Researchers have found a gene defect that predisposes people to acute myeloid leukemia and myelodysplasia and hope their finding will lead to a genetic test that gives people with a family history of leukemia a chance to find out if they carry the faulty gene before their symptoms emerge. You can read a scientific paper on how Dr. Marshall S. Horwitz, professor of pathology at the University of Washington (UW) in the US, and colleagues, made their discovery, online in the 4 September issue of Nature Genetics.
Horwitz and colleagues comprise an international team of scientists and were able to carry out their research with the help of families from Australia, Canada, and the United States.
They discovered the mutations in a gene called GATA2, which among other roles, controls the process that changes primitive blood-forming cells into white blood cells.
The journey of discovery started after a research participant, a patient from central Washington, was successfully treated for leukemia in 1992 after receiving a bone marrow transplant at UW Medical Center. The patient’s family history showed that several members had myelodysplastic syndrome, myeloid leukemia, and intractable mycobacteria infections, and prompted Horwitz to look for a genetic explanation.
Myelodysplastic syndrome (MDS) is where the body has problems producing certain types of blood cell. It starts with a fall in the quantity and quality of blood-forming cells in the bone marrow, the birthplace of blood cells. Patients often have severe anemia and need frequent blood transfusions.
Eventually the bone marrow fails and the blood count worsens, and about one third of patients with MDS develop acute myeloid leukemia (AML), where abnormal white cells accumulate in the bone marrow and screw up production of normal blood cells.
Linking up with colleagues in Australia, Horwitz heard of another family with a similar inherited blood disorder.
After 18 years of painstaking searching for candidate genes, the teams in the US and Australia eventually hit upon GATA2 as the gene whose mutations were most likely responsible for causing leukemia in the two families.

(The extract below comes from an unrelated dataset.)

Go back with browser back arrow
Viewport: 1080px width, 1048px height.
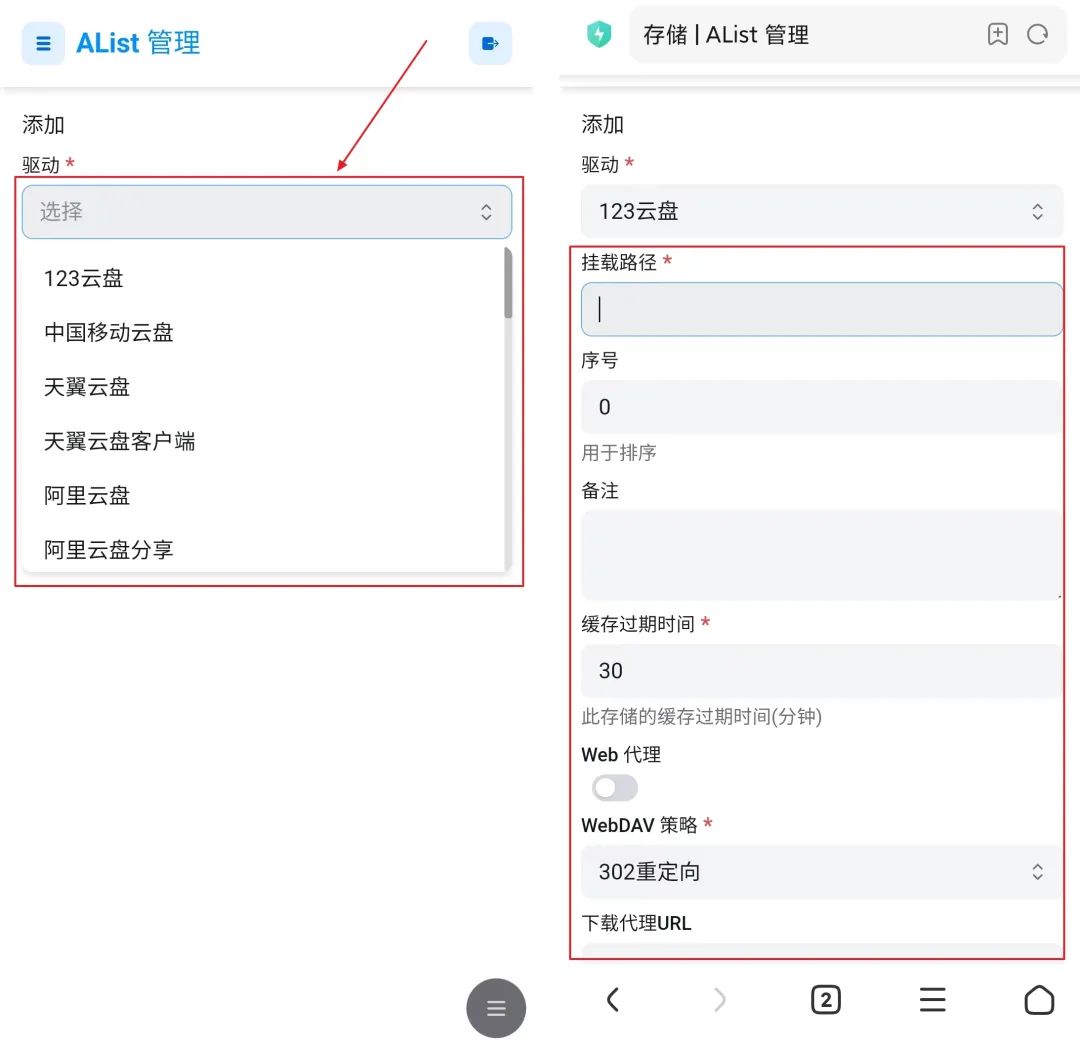point(612,1000)
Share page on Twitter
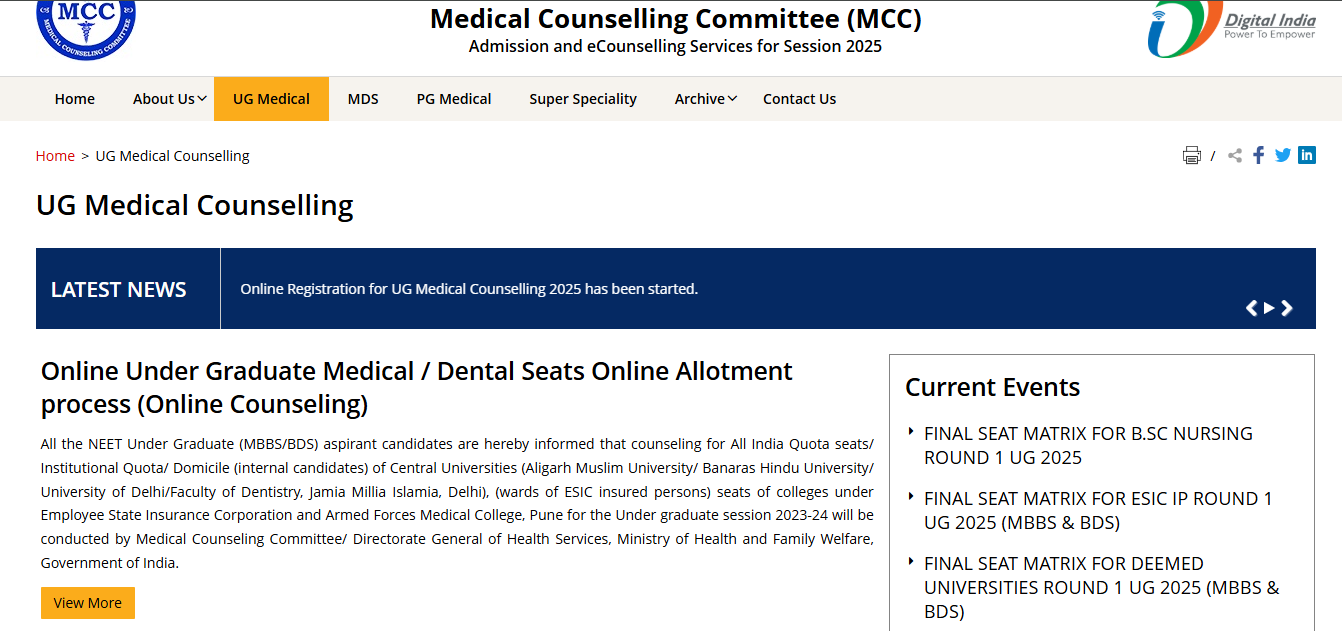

Since then, the researchers have identified faulty GATA2 mutations in more than 20 families and individuals.
In their paper they suggest the mutations could be more common than they first thought. For some, the GATA2 mutation leads to leukemia, but for others it could mean they are susceptible to dangerous bacterial, viral and fungal infections because of the shortage of white blood cells.

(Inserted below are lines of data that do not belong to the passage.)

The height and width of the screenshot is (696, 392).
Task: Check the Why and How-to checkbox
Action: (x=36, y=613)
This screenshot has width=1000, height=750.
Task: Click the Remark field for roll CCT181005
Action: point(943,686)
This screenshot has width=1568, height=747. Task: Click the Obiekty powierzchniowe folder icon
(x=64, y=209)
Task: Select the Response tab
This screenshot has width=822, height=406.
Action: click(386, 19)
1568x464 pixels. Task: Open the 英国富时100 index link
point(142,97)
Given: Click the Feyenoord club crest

There have been a number of papers published recently implicating GATA2 in other diseases, including non-inherited leukemias, which are more common than the familial kind. And another paper in the same issue of Nature Genetics points to similar mutations in the gene being responsible for lymphedema and, in some cases, deafness.
What is puzzling is why similar gene mutations should cause such a range of health problems, and why it is so much harder to find genes for blood cancer than other cancers.
Horwitz told the press that while “several genes have been discovered and linked to solid, malignant tumors such as breast cancer in families susceptible to those types of cancer, so far very few inherited mutations have been uncovered for blood cancers.”
Other studies have already linked mutations in the RUNX1 and CEBPA genes to inherited MDS and AML: these bind to DNA and control how it is transcribed to create the code that controls the production of proteins.
So for this study, the researchers looked at families that did not have the RUNX1 and CEBPA mutations and no other explanation for their inherited blood cancers: and this is how they came across GATA2. They also noticed that the mutations made the gene unable to play an effective role in producing healthy white blood cells.
Horwitz said the GATA2 mutations in the DNA sit next to an amino acid that is found to be faulty in some patients with terminal chronic myeloid leukemia. Being so near to each other on the DNA suggests the two locations share the same pathway that is important for several types of myeloid malignancies, said Horwitz.
The researchers hope their discovery will lead to a test where people at risk, because of the family history will be able to find out if they have the faulty GATA2 gene before any symptoms emerge. This could give them and their doctors a head start on getting an early diagnosis and treatment plan.
Another hope is that the discovery will also help the development of new therapies for AML and MDS and other blood disorders. A clinical trial to establish specific treatment options for people with GATA2 mutations is already under way in the US.
Grants from the National Institutes of Health in the US, the National Health and Medical Research Council of Australia, a Dora Lush Postgraduate Award, Leukaemia Foundation of Australia, the Cancer Council of South Australia, and MedVet Pty Ltd, helped pay for the research.